EXERCISE TASKS —
A: According to the regexarray( documentation, what separates the array elements when no separator is given?
B: Say whether each statement agrees with the regexarray( documentation. Answer yes or no for each, and quote the deciding words. (i) The regexarray( function treats upper and lower case letters as different. (ii) Including the subseparator parameter makes the output array two dimensional. (iii) The options parameter should be given as a number.
C: Reproduce the part of the regexarray( documentation that starts with "pattern – The" and goes on through "the SUBSEPARATOR character.".

DOCUMENT SEGMENT —
The regexarray( function applies a regular expression to a text value, then builds an array containing all of the substrings that match the regular expression (see Regular Expressions).
Parameters
This function has two required parameters:text – The text you want to match.
pattern – The regular expression.
…separator – The separator character to be placed between array elements. This parameter is optional, if it is missing the array elements will be separated by carriage returns.
…subseparator – This parameter is optional. If it is included, the output array is two dimensional. Each row (separated by the SEPARATOR character) corresponds to one match. Each column corresponds to a capture group – the first column is the entire match, while colums 2, 3, 4, etc. contain data from the regular expression capture groups (if any). The captured items are separated by the SUBSEPARATOR character.
…options – This parameter is optional. If it is included, it specifies the regular expression options. The parameter should be a number obtained by adding up the options you want from the table in the description section below.
Description
This function scans text with a regular expression, looking for matches (see Regular Expressions). If any matches are found, they are placed into the output array generated by this function, one match per array element. If you don’t specify an array separator, carriage returns will be used. This example extracts all of the numbers from a string of text.
regexarray("234 plus 189 is 423","[0-9]+") ☞ 234
189
423
Here’s the same regular expression but with a separator specified, in this case comma space.
regexarray("234 plus 189 is 423","[0-9]+",", ") ☞ 234, 189, 423
Here is an example that matches e-mail addresses.
regexarray("Reply to support@acme.com or help@everyone.com",
"([\w!#$%&'*+/=?`{|}~^.-]+)@([A-Z0-9.-]+\.[A-Z]{2,3})",", ")
☞ support@acme.com, help@everyone.com
Notice that this regular expression has matched e-mail addresses in lower case, even though the regular expression specifies upper case letters. The regexarray( function is case insensitive so it ignores differences between upper and lower case. If you want the regular expression to be case sensitive use the regexarrayexact( function, or use the options parameter (see below).
If your regular expression includes capture groups you can include them in the output as well by adding a second separator character, in this case a pipe (|) symbol.
regexarray("Reply to support@acme.com or help@everyone.com",
"([\w!#$%&'*+/=?`{|}~^.-]+)@([A-Z0-9.-]+\.[A-Z]{2,3})",", ","|")

SUPPLIED ENTRIES —

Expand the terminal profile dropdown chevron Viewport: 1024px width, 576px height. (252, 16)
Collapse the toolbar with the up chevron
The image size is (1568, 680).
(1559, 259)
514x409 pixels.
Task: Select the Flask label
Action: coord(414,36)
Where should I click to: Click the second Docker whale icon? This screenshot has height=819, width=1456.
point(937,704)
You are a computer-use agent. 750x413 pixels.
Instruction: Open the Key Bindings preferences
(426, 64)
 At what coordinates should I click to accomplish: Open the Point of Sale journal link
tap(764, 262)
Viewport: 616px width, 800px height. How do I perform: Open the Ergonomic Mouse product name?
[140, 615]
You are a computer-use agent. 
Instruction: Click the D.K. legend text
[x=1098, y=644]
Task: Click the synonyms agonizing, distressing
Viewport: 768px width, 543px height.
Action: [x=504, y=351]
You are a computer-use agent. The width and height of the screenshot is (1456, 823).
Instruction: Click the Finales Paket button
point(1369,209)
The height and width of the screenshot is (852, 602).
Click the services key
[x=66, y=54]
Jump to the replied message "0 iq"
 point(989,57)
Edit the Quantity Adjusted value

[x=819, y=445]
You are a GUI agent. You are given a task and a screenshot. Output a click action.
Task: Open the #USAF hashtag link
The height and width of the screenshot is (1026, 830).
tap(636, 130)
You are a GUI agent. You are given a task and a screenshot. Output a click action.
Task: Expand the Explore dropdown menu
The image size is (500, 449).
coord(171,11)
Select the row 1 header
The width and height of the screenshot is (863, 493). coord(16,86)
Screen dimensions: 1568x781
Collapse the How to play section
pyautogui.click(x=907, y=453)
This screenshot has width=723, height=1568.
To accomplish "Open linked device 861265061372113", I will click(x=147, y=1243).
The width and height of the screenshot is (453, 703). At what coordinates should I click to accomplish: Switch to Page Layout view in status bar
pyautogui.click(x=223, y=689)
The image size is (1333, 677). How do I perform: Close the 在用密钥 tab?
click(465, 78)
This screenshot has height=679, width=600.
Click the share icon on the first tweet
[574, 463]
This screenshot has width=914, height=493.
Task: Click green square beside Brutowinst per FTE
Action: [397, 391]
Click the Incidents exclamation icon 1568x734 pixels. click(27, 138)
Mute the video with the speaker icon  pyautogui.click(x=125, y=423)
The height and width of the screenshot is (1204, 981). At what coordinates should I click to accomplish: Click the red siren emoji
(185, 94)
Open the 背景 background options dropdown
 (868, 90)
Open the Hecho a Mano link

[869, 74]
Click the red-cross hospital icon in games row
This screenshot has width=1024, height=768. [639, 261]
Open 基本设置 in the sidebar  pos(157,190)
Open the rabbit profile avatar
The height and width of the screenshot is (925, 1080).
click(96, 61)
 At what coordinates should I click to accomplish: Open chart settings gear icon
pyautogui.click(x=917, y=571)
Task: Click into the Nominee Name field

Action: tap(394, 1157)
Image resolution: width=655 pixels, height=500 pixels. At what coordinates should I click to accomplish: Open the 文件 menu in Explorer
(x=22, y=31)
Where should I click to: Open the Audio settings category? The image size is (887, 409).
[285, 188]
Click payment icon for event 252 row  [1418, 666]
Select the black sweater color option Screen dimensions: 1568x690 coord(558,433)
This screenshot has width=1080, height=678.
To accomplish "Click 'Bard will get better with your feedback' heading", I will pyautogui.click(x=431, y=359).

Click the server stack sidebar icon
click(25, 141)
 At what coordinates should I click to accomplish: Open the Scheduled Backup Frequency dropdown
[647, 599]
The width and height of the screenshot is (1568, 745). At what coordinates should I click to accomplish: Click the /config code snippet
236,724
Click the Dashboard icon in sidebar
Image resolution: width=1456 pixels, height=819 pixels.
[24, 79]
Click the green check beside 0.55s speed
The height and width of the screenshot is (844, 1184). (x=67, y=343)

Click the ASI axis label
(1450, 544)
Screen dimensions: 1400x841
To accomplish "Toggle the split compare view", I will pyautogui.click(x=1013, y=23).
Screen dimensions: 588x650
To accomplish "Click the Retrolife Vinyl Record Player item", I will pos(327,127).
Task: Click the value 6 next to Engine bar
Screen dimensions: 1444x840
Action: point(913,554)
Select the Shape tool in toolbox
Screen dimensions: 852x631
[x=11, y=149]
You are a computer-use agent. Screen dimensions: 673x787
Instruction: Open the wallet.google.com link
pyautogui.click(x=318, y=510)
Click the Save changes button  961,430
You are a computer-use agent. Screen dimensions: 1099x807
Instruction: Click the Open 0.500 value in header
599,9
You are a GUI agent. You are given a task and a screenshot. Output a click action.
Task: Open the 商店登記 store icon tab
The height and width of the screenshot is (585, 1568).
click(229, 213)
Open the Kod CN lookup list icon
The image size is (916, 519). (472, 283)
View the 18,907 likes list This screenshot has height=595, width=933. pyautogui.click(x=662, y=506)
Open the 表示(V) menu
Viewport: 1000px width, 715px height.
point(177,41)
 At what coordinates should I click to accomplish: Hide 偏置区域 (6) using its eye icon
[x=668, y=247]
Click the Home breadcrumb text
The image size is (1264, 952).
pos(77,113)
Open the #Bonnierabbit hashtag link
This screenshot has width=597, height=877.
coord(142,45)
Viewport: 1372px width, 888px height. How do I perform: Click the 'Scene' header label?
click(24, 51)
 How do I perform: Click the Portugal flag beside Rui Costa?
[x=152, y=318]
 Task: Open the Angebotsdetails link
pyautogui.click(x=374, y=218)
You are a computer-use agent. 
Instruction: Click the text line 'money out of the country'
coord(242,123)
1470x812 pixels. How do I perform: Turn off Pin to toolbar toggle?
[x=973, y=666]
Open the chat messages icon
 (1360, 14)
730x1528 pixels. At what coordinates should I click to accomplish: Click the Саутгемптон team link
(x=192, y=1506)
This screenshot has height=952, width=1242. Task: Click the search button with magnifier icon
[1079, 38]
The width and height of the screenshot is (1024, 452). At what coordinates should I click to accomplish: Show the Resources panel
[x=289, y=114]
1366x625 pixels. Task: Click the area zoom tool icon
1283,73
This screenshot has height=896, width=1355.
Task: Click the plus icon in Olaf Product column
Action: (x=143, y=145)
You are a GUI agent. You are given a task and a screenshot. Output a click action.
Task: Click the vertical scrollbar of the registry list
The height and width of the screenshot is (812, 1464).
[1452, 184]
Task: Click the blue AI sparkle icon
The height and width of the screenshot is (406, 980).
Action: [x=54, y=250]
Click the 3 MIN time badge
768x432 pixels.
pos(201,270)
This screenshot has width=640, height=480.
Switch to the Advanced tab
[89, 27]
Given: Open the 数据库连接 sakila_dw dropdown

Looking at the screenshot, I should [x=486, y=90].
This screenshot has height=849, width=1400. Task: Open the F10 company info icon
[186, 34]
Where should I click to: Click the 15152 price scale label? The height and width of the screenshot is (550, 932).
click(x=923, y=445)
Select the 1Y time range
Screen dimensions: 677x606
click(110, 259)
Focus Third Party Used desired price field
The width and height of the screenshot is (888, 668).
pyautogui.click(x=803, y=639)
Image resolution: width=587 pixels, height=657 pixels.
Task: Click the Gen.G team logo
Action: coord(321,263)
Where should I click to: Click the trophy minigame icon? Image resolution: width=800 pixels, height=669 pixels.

PROBLEM SOLUTIONS —
A: Carriage returns separate the array elements.

B:
(i) No: "The regexarray( function is case insensitive so it ignores differences between upper and lower case."
(ii) Yes: "If it is included, the output array is two dimensional."
(iii) Yes: "The parameter should be a number obtained by adding up the options you want"

C:
pattern – The regular expression.
…separator – The separator character to be placed between array elements. This parameter is optional, if it is missing the array elements will be separated by carriage returns.
…subseparator – This parameter is optional. If it is included, the output array is two dimensional. Each row (separated by the SEPARATOR character) corresponds to one match. Each column corresponds to a capture group – the first column is the entire match, while colums 2, 3, 4, etc. contain data from the regular expression capture groups (if any). The captured items are separated by the SUBSEPARATOR character.